The oyster industry in Fairhope, Alabama has been revolutionized in recent years by a group of forward-thinking farmers. By using baskets to protect the oysters from predators and turning them over periodically to shape the shells, they have created the perfect cup for storing an oyster in one bite. As a result, Alabama oysters are now being served in restaurants across the Gulf Coast and beyond. The success of this project has enabled the recovery of a large footprint on an oyster reef, allowing for sustainable harvesting of oysters for human consumption.
It has also improved water quality through the filtering capacity of a larger and more robust oyster population. Low oxygen levels can lead to high mortality rates for oysters, as they cannot move to more favorable conditions. The nutrient-rich waters of Mobile Bay, just south of the Fowl River, provide an ideal environment for oysters with a clean shell and incredible flavor. High salinity levels, however, can be devastating for oysters due to snails, crabs and a small parasite called dermus. To counteract this, the Marine Resources Division plants oyster shells or clam shells to provide new substrate for oyster larvae to settle and grow. Oyster farming is also used to improve habitat or benefit the environment.
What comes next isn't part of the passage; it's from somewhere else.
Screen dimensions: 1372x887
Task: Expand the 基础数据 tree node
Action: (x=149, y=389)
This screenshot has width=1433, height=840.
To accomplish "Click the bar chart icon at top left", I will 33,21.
Bama Bay Oyster Farm (Coden) was the first “truly organic” oyster farm in Alabama, starting with just half a dozen cages. Portersville Bay Oyster Company (Coden) collects wild oysters from Alabama reefs as well as farm-raised “turtle” oysters. Point aux Pins Oyster (Grand Bay) was the first company in Alabama to use the bottomless extraction method and has been harvesting premium quality oysters from the Gulf for a decade. The Alabama Department of Public Health (Seafood Division) and the Department of Conservation and Natural Resources (Marine Resources Division) monitor the waters surrounding oyster reefs to ensure that bacteria and other contaminants do not cause problems for the oysters. Clam shells or other materials are often planted after natural disasters, while oyster shells are planted regularly to replace those extracted during harvesting. Massacre Island (Dauphin Island) is home to an oyster ranch that grows in brackish waters of the Mississippi Strait.
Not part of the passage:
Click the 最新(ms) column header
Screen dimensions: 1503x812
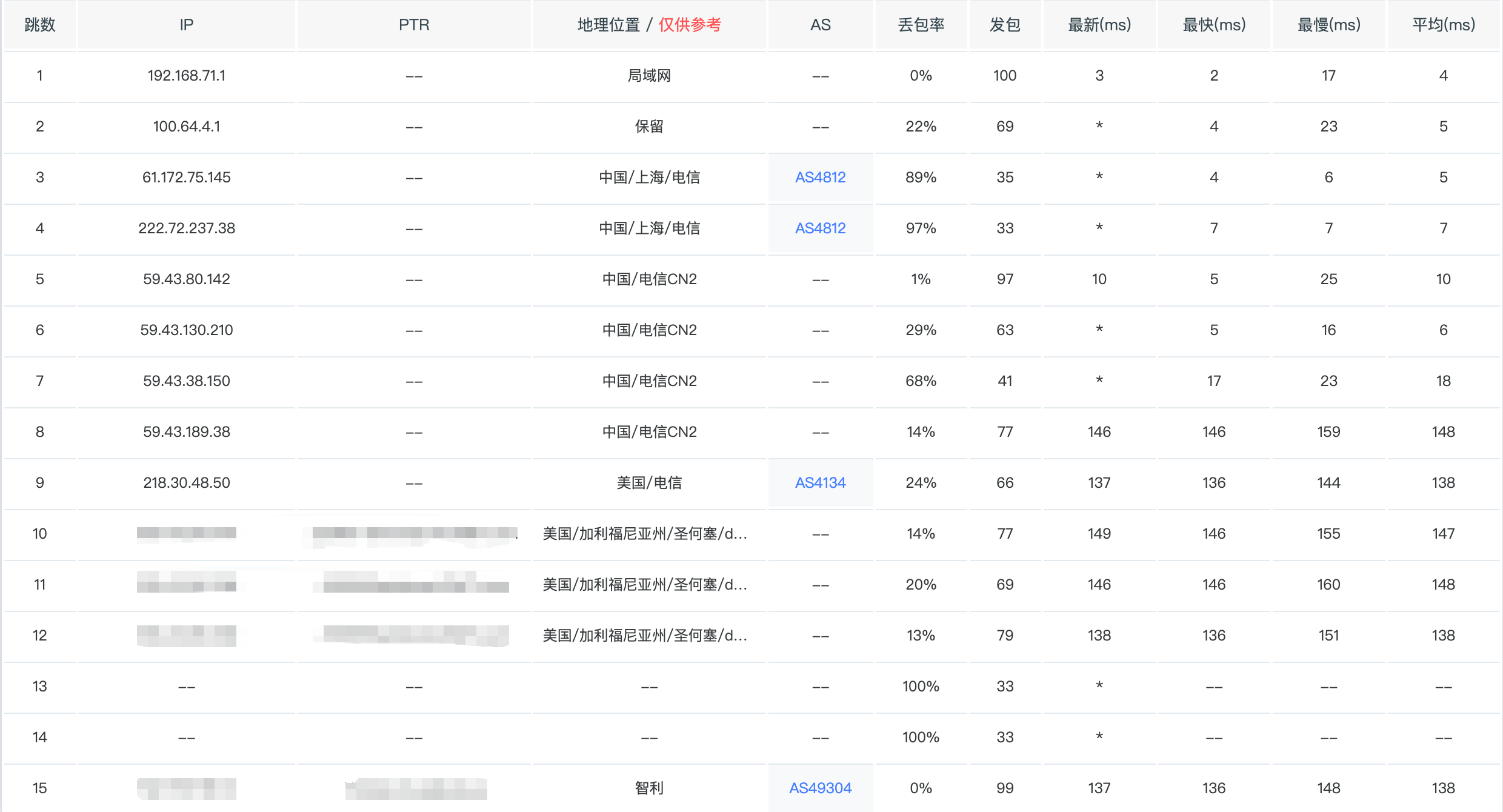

These oysters have a sturdy shell with stubby, pearlescent flesh and a sweet finish similar to shrimp. Mobile Oyster Company (Dauphin Island) harvests Delfin Island oysters from the rich, salty waters of the western tip of Delfin Island. Oysters have become an integral part of Fairhope's cultural identity. Not only do they provide a sustainable source of food, but they also help improve water quality and create habitats for other marine life. The innovative farmers who have embraced modern methods of harvesting have made it possible for Fairhope's local delicacy to be enjoyed by people all over the world.